This is from an article by jason schreier on obsidian
Last year the developer released three games—a rare and impressive achievement for a studio of its size—but two of them failed to meet sales forecasts set by Obsidian’s parent company, Microsoft Corp. “They’re not disasters,” Urquhart says. “I’m not going to say this was a kick in the teeth. It was more like: ‘That sucks. What are we learning?’”
While Grounded 2 was a big hit, the disappointing results from the other two have led Obsidian to “think a lot about how much we put into the games, how much we spend on them, how long they take,” Urquhart says. Both Avowed and The Outer Worlds 2 were in development for more than six years, inflating their production costs and the company’s financial expectations. One of Urquhart’s missions is to cut down development timelines to three or four years per title.
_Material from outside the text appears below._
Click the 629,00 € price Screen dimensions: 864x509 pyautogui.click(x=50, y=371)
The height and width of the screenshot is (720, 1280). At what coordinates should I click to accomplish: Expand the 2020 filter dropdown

This is surprising to me because avowed and OW2 don't feel like huge RPGs that took 6+ years to make, and that's going to be expensive since obsidian is in the heart of southern california.
Releasing them all in one calendar year made for a slick marketing beat—the “Year of Obsidian,” as Xbox called it—but it also taxed the studio’s resources. The group has around 280 employees, far fewer than peers such as Baldur’s Gate maker Larian Studios (more than 500) or Cyberpunk 2077 maker CD Projekt SA (more than 1,300). Obsidian’s support teams were stretched thin, with frazzled staff leaping frantically from one game to the next. “Spacing those releases helps the company manage its resources and not burn everybody out,” Sawyer says. “It’s not good to release three games in the same year. It’s the result of things going wrong.”
Some bonus info here that I don't think was ever public info
New Vegas ended up costing about $8 million—a relative bargain—and took less than two years to make.